If you want some smoothness, try $R(f) = \int_0^1 |f'(x)|^2\, dx$. This would give an optimality conditions like $$ \sum_i \left[\langle f,\chi_{[a_i,b_i]}\rangle - g_i\right]\chi_{[a_i,b_i]} - \lambda f'' = 0 $$ and thus the solution is piecewise quadratic.


In general, it appears that hardly anything interesting can be said.

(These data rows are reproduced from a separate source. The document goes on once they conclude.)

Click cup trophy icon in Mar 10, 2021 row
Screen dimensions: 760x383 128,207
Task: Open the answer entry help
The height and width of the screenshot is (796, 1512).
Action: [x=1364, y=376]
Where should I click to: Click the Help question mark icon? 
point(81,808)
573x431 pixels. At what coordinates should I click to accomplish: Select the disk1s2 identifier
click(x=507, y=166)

E.g., let $A=\{(1/5,3/5),(2/5,4/5)\}$; here, it will be convenient to think of $A$ as a set of (say) open intervals, rather than a set of pairs of endpoints of intervals.

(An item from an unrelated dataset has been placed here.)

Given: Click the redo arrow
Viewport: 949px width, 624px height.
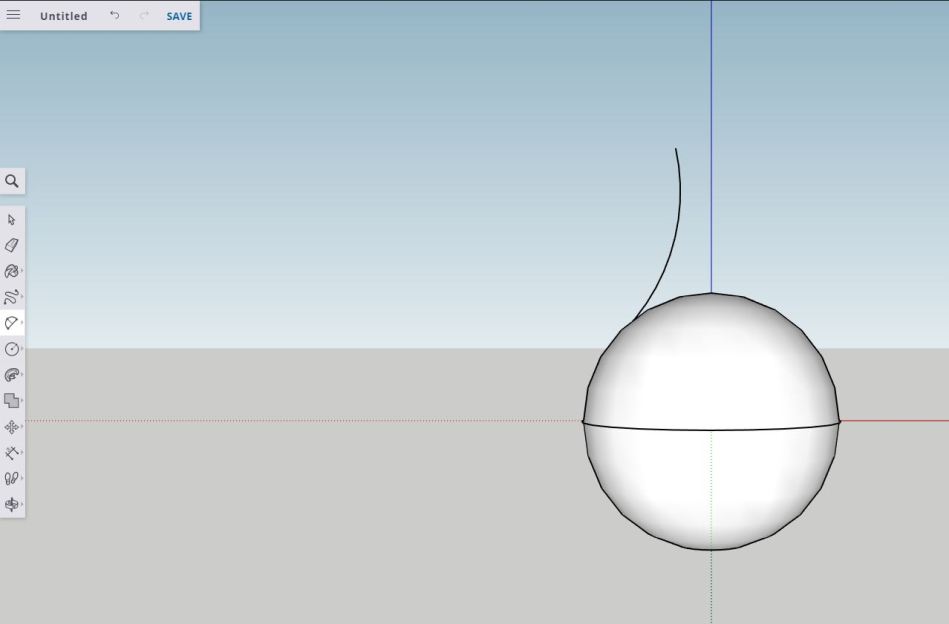Looking at the screenshot, I should click(x=144, y=16).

However, note first that, without loss of generality, for each open interval in $A$, all the intervals (closed, left-open, right-open) with the same endpoints may be assumed to belong to $A$. Next, let us assume that $\int_0^1|f|<\infty$ and that $A$ is a semi-ring (see measures on semi-rings) and $[0,1]\in A$. Then the formula $\mu(I):=\int_I f$ for $I\in A$ defines a finite signed countably-additive measure $\mu$ on $A$, which can be uniquely extended to a signed measure $\bar\mu$ on the sigma-algebra $\Sigma$ generated by $A$.

The measure $\bar\mu$ determines, and is determined by, the conditional expectation $E(f|\Sigma)$ (of $f$ given $\Sigma$), equal the Radon--Nikodym derivative $\dfrac{d\bar\mu}{d\lambda|_\Sigma}$ (with respect to the underlying Lebesgue measure $\lambda$ over $[0,1]$), and this conditional expectation is then precisely all that we can get from the knowledge of the map $A\ni I\mapsto \int_I f$. (One might note that the appearance of the Radon--Nikodym derivative here is in broad agreement with the comment "Recovery of function from its integral is called differentiation" by Alexandre Eremenko.)

E.g., if $A$ consists of all intervals with endpoints in the set $\{j/n\colon j=0,\dots,n\}$, then all that we will know is, in essence, the "histogram" of the average values of $f$ over the intervals $[0,1/n],\dots,[1-1/n,1]$, and this "histogram" is the best approximation to $f$ that we can get in this case.

Extended comment: Dirk suggested an inverse-problem approach. One may note that such an approach will work perfectly well (and, generally, even better) within the above framework of the conditional expectation. Indeed, for a space $X$ of (say) real-valued integrable functions on $[0,1]$ we have the map $X\overset K\to\mathbb R^A$ defined by the formula $Kf:=(\int_I f)_{I\in A}$ for $f\in X$. This map can be factored as follows: \begin{equation} X\overset{E(\cdot|\Sigma)}\longrightarrow X_\Sigma\overset{K_\Sigma}\longrightarrow\mathbb R^A, \end{equation} where $X_\Sigma$ is the set of all integrable $\Sigma$-measurable functions in $X$ and $K_\Sigma$ is the restriction of $K$ to $X_\Sigma$; indeed, by the definition of the conditional expectation/Radon--Nikodym derivative, we have
$K_\Sigma E(f|\Sigma)=Kf$ for all $f\in X$. Thus, instead of $K$, one can deal with its restriction $K_\Sigma$, with the same (or greater) degree of success. In particular, if $A$ is finite, then we have to deal with the finite-dimensional space $X_\Sigma$ instead of the possibly infinite-dimensional space $X$.

This comment may be viewed as an illustration of what was said previously: that the conditional expectation $E(f|\Sigma)$ is precisely all that we can get from the knowledge of the map $A\ni I\mapsto \int_I f$.